To make matters worse, the new pack would have a new Brown Owl. She took forever to turn up, and when she did, she didn't seem to know what she was doing. Her tongue was sharp, her tone snappish; she seemed more than a bit nasty to me. The new pack also had new uniforms - not the delicious chocolate brown like my sister's uniform - the new unforms were baby-poo brown. Combined with the bright yellow tie fixed about the next with a brass pin, I felt our uniforms were more than a little garish - they were downright shameful.

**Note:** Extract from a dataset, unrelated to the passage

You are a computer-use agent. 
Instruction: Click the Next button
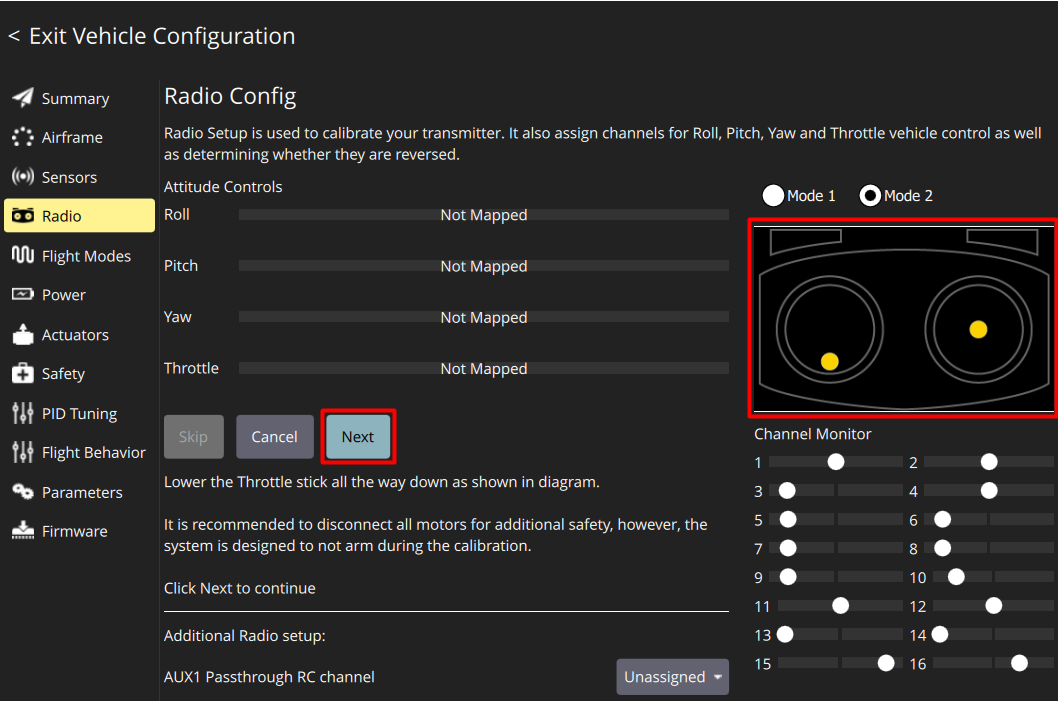click(357, 436)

From the get go, my Brownie pack didn't seem to be anything like the romantic vision I had of my sister's pack. I took the initiation ceremony, then wasted no time asking when I could try for my first badge. The Brown Owl was in no hurry to help - or at least, help ME. I was keen on the cooking badge, since I'd started helping Mum at home with baking cakes and cookies and so on. I can't remember how it worked - whether you cooked your cupcakes at the Brownie Hall, or whether you cooked them at home and brought the results in. My Brown Owl let other girls do their badges, but not me. It was a clear cut case of discrimination, as far as I was concerned, and I was not impressed.

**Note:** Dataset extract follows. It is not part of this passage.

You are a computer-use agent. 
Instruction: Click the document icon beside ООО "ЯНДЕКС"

I complained to my mother several times about the situation - I don't know if Mum ever spoke to Brown Owl about it, but it didn't take me long to jack up about Brownies. The bodgie hall, the bossy Brown Owl, the dorky uniform, and the distinct sense of being supressed... if I couldn't do my cooking badge, I told my mother, I wanted out. And that, as they say, was the end of Brownies.
125g salt reduced butter
1 cup caster sugar
1 tblsp vanilla
3 large eggs
1.5 cups self raising flour
2/3 cup buttermilk
1. Place the softened butter and sugar in the small bowl of an electric mixer. Beat on low speed to combine then increase speed to just over half way (sixth gear on a Kitchenaid mixer) and continue to beat until butter and sugar becomes pale and creamy.

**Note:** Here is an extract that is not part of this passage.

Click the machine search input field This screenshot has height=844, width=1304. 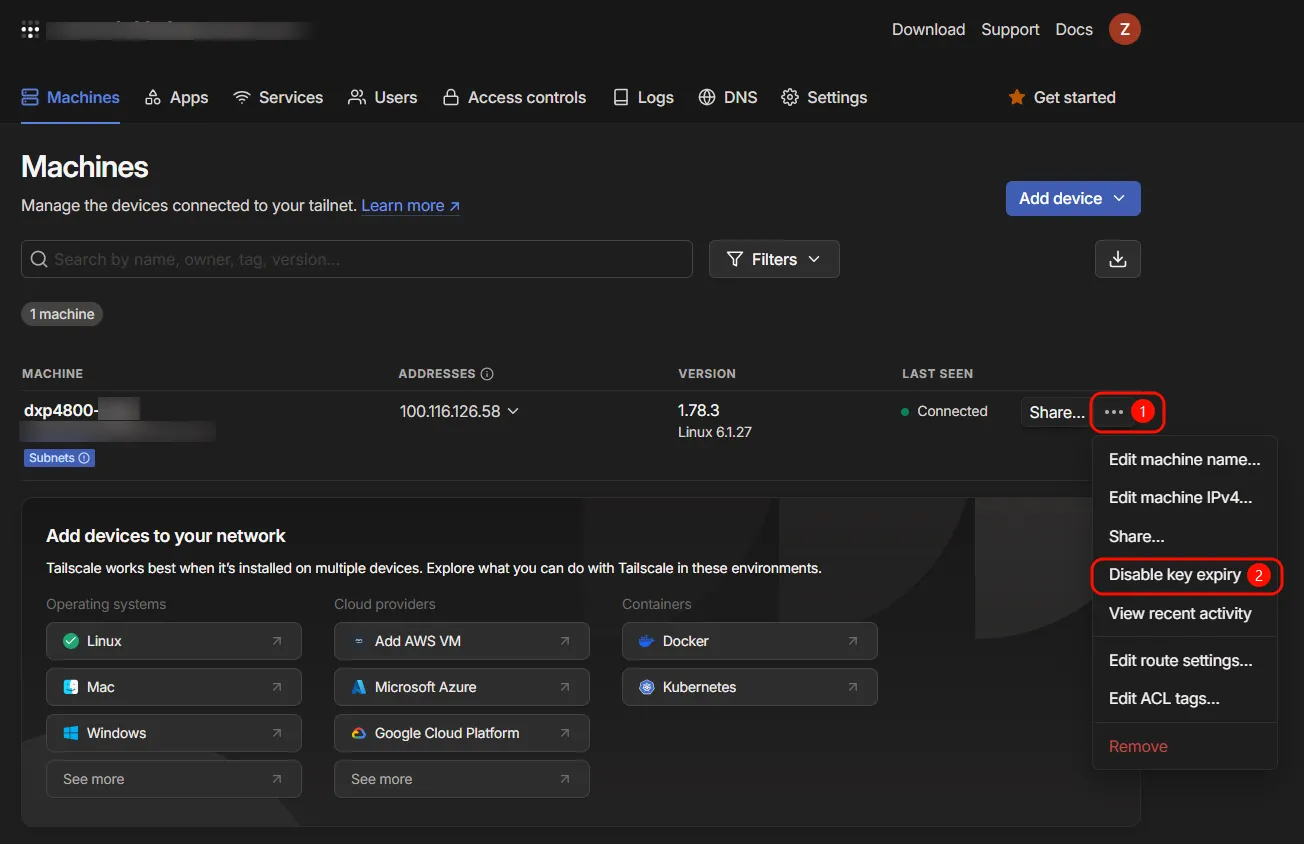tap(357, 259)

2. Add the vanilla, eggs, flour and buttermilk. Continue to beat until all ingredients are well combined.
3. Increase mixer speed to high, and beat for three minutes. Mixture will turn from looking quite curdled to very creamy.
4. Scoop icecream scoopfuls of mixture into cupcake papers arranged in cupcake pans. Be careful not to overfill the papers to no more than two thirds full.
5. Cook in a moderate oven (180 degrees celcius) for 20 minutes, or until lightly golden brown on top. Turn out onto wire rack and allow to cool completely before icing. Makes about 16 cupcakes.
Note: A word on cup cake pans - there are now four different types on the Australian market. There's mini, patty (the kind I grew up with), muffin and Texas muffin size. They each have their own size patty paper to line the pans. be sure you use the right size with the right pan. I quite prefer the original patty pan size, but the muffin pans can produce a really nice sized cupcake (approximately 60g). In the end, I think it's a personal choice.